Territoires de montagne : un plan d’aide de l’État de 650 millions d’euros

Développement territorial

Le gouvernement va consacrer 650 millions d’euros de fonds publics aux territoires de montagne, très affectés par la fermeture des remontées mécaniques l’hiver dernier, dont 331 millions alloués à un fonds qui financera des projets de diversification de l’économie touristique.

Le Premier ministre Jean Castex présentera jeudi 27 mai 2021 lors d’un déplacement en Savoie le plan « Avenir Montagnes », en soutien à des territoires qui ont reçu 5 milliards d’euros d’aides d’urgence (Fonds de solidarité, aides spécifiques aux remontées mécaniques, aux moniteurs de ski…) depuis le début de la crise sanitaire.

Le but est d’investir pour « transformer » ces territoires, avec trois objectifs prioritaires : accompagner la diversification de l’offre touristique – afin d’attirer des clientèles jeunes et étrangères -, accélérer la transition écologique et dynamiser l’immobilier, a précisé Matignon. Il compte une quinzaine de mesures.

Dans le détail, le fonds « Avenir Montagnes » recevra 181 millions d’euros de crédits de l’État et 150 millions des six régions concernées, pour « accompagner massivement les investissements qu’engageront les acteurs de la montagne ». Ces crédits nouveaux financeront par exemple, à hauteur de 20 millions d’euros, la restauration de 1 000 kms de sentiers de montagne et la valorisation de la biodiversité.
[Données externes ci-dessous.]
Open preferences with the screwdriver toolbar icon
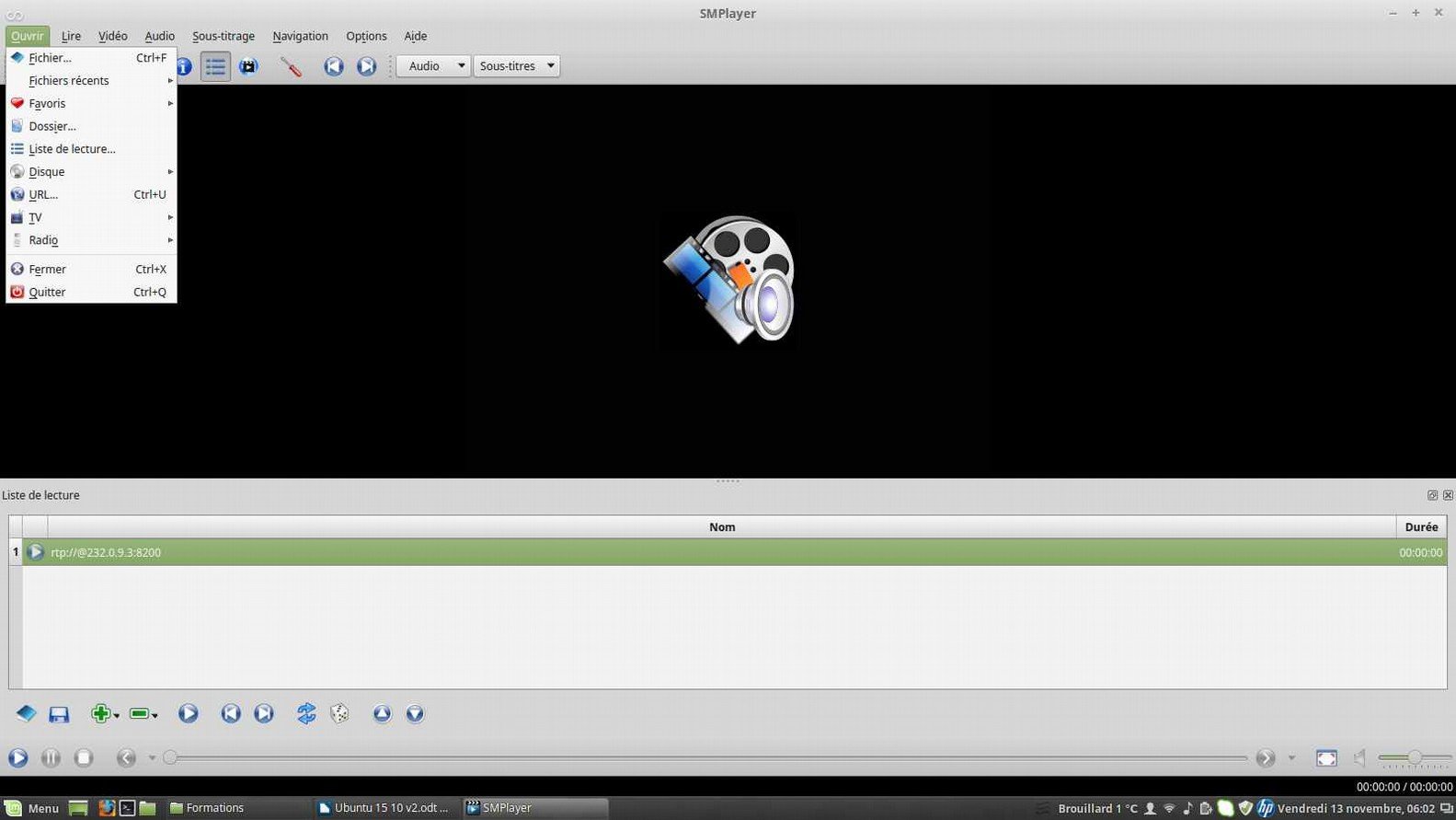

Et 31 millions d’euros, financés par l’État et ses opérateurs, permettront d’accompagner en ingénierie des projets dans 60 « territoires pilotes », pour y développer par exemple des « solutions de mobilité durables » (à hauteur de 10 millions d’euros) comme les ascenseurs valléens.

Pour « dynamiser l’immobilier de loisir » afin de résorber une partie des « lits froids », les hébergements qui ne sont utilisés que quelques semaines par an, la Banque des territoires investira 125 millions d’euros sur cinq ans, dans des foncières, aux côtés d’autres investisseurs, afin d’en racheter environ 5 000 par an.

Ces hébergements gérés par des opérateurs de résidences de tourisme (Odalys, Pierre et vacances…), une fois achevée la période de défiscalisation dont a bénéficié leur propriétaire-investisseur, sont souvent revendus à des particuliers qui les occupent peu. Les foncières devront investir pour les rénover, avant de les louer tout au long de l’année à des vacanciers.

Enfin 8 millions d’euros sur quatre ans financeront des campagnes de promotion de la montagne française, confiées à Atout France.

Au total, ce plan doit générer, espère l’État, 1,8 milliard d’euros d’investissements, par « effet de levier » avec les acteurs privés et des collectivités, pour le tourisme de montagne.

Celui-ci représente 20 milliards d’euros de retombées économiques par an dont 10,5 milliards pour les stations, tandis que 120 000 emplois dépendent de l’ouverture des domaines skiables.